“If you ever visit Tenbury take any road that comes
When April turns to beauty the cherries and the plums”
Last April was a quiet time in the Teme valley. As our everyday hustle-bustle came to a stop, a landscape opening into spring gave succour to all stay-at-home residents, fearful as they were for family, neighbours and friends. David Hockney, famous for trying to capture its wonder in paint, was reported as saying, “nothing can stop the spring” and how right he was. By wonderful chance, a lengthy spell of dry and sunny weather came along and the valley’s glory, its fruit blossom, put on the best display that I can remember. Wild cherries in woodland and hedgerow, then orchard trees of damson, plum, pear and apple contributed to the show. Although the sight must be vastly less than in its heyday, there’s still enough blossom in the valley to admire and in 2020 it was particularly welcome. Let’s hope for a repeat show in 2021.

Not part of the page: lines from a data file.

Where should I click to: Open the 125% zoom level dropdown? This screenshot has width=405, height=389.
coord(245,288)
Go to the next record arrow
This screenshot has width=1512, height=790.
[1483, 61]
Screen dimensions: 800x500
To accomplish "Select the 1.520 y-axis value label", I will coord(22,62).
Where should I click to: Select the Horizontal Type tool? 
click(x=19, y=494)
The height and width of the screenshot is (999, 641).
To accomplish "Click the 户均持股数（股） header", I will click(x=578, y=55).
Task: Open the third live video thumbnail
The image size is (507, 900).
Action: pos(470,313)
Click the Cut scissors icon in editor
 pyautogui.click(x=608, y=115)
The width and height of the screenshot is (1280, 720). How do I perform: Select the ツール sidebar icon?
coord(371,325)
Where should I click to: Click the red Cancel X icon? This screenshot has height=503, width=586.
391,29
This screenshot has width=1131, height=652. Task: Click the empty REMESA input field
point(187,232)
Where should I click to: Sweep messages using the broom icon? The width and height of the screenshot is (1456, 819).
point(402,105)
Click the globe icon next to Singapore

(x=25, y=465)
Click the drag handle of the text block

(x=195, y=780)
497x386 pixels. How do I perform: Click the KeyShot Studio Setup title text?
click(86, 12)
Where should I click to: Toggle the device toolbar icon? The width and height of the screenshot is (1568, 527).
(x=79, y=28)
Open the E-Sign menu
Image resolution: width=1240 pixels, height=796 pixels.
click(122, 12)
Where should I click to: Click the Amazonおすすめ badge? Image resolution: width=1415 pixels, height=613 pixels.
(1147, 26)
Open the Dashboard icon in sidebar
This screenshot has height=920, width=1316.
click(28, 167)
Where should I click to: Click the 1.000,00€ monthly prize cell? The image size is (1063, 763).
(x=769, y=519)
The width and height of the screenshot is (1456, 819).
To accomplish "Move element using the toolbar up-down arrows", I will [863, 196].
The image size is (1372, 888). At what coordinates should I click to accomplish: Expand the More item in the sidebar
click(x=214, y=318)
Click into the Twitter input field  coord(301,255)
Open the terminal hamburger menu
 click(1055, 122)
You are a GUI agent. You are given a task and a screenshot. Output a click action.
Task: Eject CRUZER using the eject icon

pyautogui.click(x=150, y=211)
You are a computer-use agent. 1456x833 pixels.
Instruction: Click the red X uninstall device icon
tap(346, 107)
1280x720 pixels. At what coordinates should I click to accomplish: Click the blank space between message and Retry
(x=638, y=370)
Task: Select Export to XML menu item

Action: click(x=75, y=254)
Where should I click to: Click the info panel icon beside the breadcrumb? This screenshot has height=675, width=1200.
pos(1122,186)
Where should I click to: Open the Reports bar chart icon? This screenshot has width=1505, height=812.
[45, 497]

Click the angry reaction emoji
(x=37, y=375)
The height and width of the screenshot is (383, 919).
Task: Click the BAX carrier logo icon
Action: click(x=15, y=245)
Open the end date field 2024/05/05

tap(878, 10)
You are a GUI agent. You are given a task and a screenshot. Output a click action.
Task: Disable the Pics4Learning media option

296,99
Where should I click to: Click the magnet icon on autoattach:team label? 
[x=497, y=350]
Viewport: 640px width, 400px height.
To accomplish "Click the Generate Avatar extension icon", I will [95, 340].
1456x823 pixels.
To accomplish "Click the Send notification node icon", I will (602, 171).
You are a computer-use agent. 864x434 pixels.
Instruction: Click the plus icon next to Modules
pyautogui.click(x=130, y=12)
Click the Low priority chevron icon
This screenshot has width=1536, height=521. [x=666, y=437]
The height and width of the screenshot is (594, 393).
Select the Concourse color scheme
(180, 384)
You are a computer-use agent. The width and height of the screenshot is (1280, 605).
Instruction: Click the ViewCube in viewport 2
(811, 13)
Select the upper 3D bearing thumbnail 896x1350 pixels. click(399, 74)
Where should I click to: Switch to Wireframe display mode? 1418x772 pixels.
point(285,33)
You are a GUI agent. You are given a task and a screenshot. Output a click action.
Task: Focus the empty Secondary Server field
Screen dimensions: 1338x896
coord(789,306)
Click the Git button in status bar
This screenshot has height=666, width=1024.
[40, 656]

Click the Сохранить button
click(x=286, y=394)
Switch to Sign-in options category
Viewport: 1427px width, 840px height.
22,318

Cherries are of interest because they have always done well in our area. We share with Kent the right conditions to suit them and, of course, the same is true of hops. Three cherry species are thought to have existed in Britain since the last Ice Age; Prunus spinosa, the sloe, Prunus avium, the wild cherry, also known as the gean, and Prunus padus, the bird cherry. This latter is less familiar and has small white blooms in spires, like tiny horse chestnut flowers.
Cherries were first cultivated by selecting wild cherries which bore good fruit. These were grafted onto hardy stocks to plant as orchard trees. In Tudor times new varieties were brought in from France and the Low Countries, they were promoted by Henry VIII who loved cherries. After the Civil War, following great destruction to all manner of crops, there was increased interest in fruit-growing. By 1665, an influential book by John Rea of Kinlet, recommended 16 different cherry varieties. Over a century later, another pioneering local horticulturalist, Andrew Thomas Knight of Elton in North Herefordshire, developed many more new varieties. Some, such as Elton and Knight’s Early Black, are still in cultivation today.
Bewdley once had a cherry fair and an old charter mentions that the custom of selling cherries near the church was already ninety years old by 1601.Cherry-growing has revived of late in Herefordshire. Plastic poly-tunnels are now used to protect the flowers from frosts and the fruit from rain and the trees are on dwarf stock for ease of picking. Gone are the days when people rose early to start picking the crop at 4am, protecting it from birds by clanging scrap-metal and packing it into wicker baskets for the lorry to Newnham Bridge station. Some of you will remember though, some of you will even have climbed those ladders.